Nokia also developed Series 90 atop Symbian, shown on the following pair of sci-fi-looking PDAs: the Nokia 7710 and (bottom) the Nokia 7700. SonyEricsson and Motorola’s UIQ flavour of Symbian also skinned the OS with icons designed for portrait-oriented device and softkey inputs, such as the Motorola M1000 (below). MOAP(S) was another platform developed on top of the Symbian OS, which was used by Asian mobile makers including Fujitsu, Mitsubishi and Sharp. Here’s Fujitsu’s Symbian-based F-022 clamshell handset.
Caught Out By Capacitive Touch
Symbian’s clear run extended right through to the mid noughties, as Nokia pumped out a steady stream of candybars, flips phones and other weird/wonderful form-factors from cylinders to spherical squares, all powered by its various flavours of the OS. This was Symbian cooking on gas.
The crunch time for the OS came when Apple’s iPhone arrived in 2007 to usher in the capacitive touchscreen era, putting a new more fluid touch-centric user experience at the fore and elbowing out keypads, Qwertys and fiddly menu systems that relied on wielding a stylus to navigate. The iPhone’s arrival was of course compounded by Android’s debut in 2008. Soon a whole army of touchscreen iPhones and iClones were crowding into a mobile playground that had formerly been Nokia’s and Symbian’s to rule.
Unlike Symbian, these incoming platforms were starting fresh — designed for the Internet era, not the quaint pocket PDA. They didn’t carry legacy baggage. Their only heritage was connected computing. They were built with the touchscreen at their centre, and they offered a perfect platform for delivering apps. Of course Symbian could run apps too, but all the various flavours of the OS meant its app ecosystem was far more fragmented than its rivals. And although Symbian’s PDA roots incorporated touchscreen tech this older generation of resistive screen tech — which went hand in glove with fiddly drop-down menus designed to be pecked at with a stylus — bore no relation to modern touchscreens that focused on fingers and true touch computing.
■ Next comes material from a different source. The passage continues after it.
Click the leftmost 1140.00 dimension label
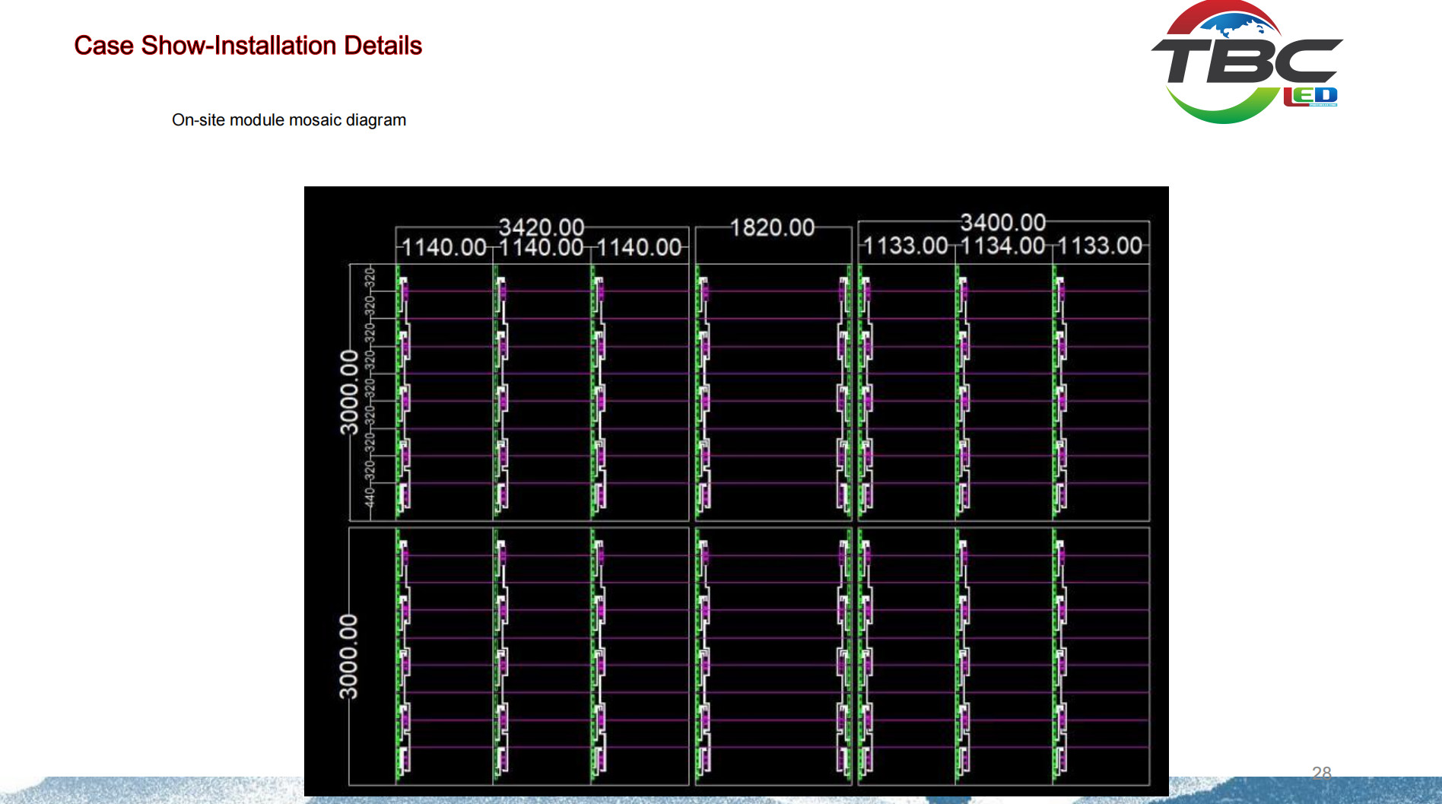 (x=443, y=247)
All these factors gave Android and iOS a huge advantage over the decade-old Symbian platform. Symbian was stuck in its own folder-strewn rut, desperately needing to evolve to compete in the slick new mobile world order. Add to that, Android was free for mobile makers to use vs Symbian’s licensing fee model. Symbian was being outgunned and outpriced. A crushing combination for any long-in-the-tooth technology.
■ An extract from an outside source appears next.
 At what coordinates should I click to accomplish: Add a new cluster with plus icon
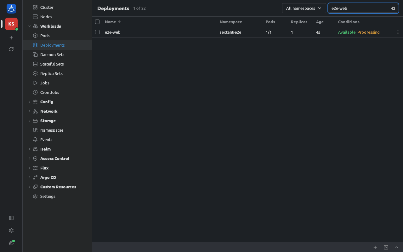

Last ditch efforts to spur Symbian on
Nokia, the main Symbian user ergo the company with the most to lose as the OS fell behind, made the decision to open source Symbian in 2008 to try to accelerate its evolution to compete with its younger and more agile rivals. A rebooted version of Symbian designed for a touchscreen era was to be created by merging various platform strands — including S60 and technology from UIQ and MOAP(S) — to be pooled into a new unified touch-focused platform.
The first touch-enabled release of the new OS, Symbian^1 (or Symbian S60 v5) — is shown below running on the first device to carry it, the Nokia 5800 XpressMusic, released at the end of 2008.
But the usability gap between Symbian^1 and its upstart rivals remained a gulf. It wasn’t until Symbian^3 (demoed below in a Nokia promo video) that a more fully-featured touch-centric experience started to emerge. Although, at this point, development work was already pushing into 2010 meaning Symbian continued falling further behind.